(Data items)

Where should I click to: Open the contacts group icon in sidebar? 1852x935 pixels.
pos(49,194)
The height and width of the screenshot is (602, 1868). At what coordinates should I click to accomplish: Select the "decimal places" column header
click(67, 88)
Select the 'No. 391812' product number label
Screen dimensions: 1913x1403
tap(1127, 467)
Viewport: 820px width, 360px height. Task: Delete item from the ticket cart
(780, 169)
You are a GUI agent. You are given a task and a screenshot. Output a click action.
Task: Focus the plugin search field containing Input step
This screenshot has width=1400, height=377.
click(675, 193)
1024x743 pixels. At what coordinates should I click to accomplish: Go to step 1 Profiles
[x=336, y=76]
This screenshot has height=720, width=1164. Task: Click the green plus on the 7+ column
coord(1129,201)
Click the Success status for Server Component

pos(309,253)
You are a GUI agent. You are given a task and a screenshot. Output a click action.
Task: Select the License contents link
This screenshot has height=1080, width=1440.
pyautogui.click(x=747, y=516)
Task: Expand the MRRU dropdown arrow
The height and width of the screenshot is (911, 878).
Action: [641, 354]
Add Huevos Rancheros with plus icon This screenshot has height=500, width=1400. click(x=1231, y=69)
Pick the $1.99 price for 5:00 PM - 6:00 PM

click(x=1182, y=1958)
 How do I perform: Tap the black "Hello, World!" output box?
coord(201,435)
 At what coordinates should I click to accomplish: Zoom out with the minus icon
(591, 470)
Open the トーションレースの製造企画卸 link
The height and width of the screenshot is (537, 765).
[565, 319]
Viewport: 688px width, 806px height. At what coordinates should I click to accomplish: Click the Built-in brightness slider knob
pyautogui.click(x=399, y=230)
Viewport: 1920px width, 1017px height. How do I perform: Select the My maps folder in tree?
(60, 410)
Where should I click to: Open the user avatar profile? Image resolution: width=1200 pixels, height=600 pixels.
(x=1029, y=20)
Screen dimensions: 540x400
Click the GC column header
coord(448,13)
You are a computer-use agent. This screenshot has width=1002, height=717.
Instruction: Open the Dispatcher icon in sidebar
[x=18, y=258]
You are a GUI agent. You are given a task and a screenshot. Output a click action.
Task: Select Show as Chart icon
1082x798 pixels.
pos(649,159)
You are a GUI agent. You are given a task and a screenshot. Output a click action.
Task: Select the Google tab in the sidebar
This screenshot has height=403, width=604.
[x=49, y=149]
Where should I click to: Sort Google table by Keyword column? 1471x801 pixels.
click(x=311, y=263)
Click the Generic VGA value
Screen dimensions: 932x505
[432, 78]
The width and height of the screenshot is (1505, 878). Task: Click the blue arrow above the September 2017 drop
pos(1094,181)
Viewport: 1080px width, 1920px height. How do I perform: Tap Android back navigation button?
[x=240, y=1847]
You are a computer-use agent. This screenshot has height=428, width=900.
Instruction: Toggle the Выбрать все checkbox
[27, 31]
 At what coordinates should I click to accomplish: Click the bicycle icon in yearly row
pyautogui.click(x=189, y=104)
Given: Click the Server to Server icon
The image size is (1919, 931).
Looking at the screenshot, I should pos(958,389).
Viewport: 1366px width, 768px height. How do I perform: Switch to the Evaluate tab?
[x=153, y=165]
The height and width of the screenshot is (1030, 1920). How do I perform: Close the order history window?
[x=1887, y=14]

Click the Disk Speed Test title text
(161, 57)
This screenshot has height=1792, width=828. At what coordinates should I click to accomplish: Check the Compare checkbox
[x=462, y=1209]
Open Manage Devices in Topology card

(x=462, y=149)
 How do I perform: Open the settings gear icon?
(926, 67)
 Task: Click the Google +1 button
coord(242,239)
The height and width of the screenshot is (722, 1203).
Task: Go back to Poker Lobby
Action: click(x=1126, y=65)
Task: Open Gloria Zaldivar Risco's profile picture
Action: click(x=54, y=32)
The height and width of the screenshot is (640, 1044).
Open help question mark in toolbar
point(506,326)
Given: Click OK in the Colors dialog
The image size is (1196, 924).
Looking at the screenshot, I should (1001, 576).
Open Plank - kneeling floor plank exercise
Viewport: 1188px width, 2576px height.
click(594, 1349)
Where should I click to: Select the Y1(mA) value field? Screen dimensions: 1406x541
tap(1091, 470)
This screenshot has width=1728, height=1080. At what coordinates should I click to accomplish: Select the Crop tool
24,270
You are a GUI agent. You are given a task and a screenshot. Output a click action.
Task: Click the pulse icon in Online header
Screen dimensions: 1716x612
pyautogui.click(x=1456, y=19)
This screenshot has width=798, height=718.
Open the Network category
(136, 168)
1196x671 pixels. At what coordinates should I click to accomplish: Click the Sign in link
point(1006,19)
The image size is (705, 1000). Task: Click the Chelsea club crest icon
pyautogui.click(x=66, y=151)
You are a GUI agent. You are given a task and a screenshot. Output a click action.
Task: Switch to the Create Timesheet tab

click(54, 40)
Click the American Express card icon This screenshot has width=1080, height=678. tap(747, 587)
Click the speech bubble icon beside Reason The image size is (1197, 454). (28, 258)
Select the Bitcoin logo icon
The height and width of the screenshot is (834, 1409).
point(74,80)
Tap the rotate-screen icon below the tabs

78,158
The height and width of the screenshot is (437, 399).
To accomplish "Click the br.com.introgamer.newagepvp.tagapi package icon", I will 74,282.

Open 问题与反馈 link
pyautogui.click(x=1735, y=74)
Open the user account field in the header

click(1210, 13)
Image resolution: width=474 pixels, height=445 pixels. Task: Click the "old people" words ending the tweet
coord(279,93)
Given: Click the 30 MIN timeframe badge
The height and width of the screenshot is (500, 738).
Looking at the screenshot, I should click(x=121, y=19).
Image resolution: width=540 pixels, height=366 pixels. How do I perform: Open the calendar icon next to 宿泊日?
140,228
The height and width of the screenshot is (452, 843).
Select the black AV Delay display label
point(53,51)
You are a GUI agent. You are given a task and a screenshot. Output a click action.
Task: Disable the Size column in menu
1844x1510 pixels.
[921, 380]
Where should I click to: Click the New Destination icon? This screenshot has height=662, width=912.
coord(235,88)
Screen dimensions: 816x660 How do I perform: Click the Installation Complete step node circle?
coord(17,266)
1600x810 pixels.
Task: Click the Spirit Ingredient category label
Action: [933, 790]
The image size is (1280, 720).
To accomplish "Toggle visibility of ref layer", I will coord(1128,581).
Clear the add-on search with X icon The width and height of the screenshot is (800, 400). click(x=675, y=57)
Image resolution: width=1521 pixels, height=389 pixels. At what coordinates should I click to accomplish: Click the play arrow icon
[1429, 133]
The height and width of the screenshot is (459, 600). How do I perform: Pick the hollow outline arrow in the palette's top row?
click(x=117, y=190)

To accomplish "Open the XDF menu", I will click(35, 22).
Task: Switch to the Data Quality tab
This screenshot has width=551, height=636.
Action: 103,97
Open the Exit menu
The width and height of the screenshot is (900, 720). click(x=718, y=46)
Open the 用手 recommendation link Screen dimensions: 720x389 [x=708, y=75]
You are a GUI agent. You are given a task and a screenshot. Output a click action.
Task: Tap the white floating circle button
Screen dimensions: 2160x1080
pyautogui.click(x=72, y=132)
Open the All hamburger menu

Work instruction:
Out of the data above, return each line where the word "search" can be found.

Written answer:
Task: Focus the plugin search field containing Input step
Clear the add-on search with X icon The width and height of the screenshot is (800, 400). click(x=675, y=57)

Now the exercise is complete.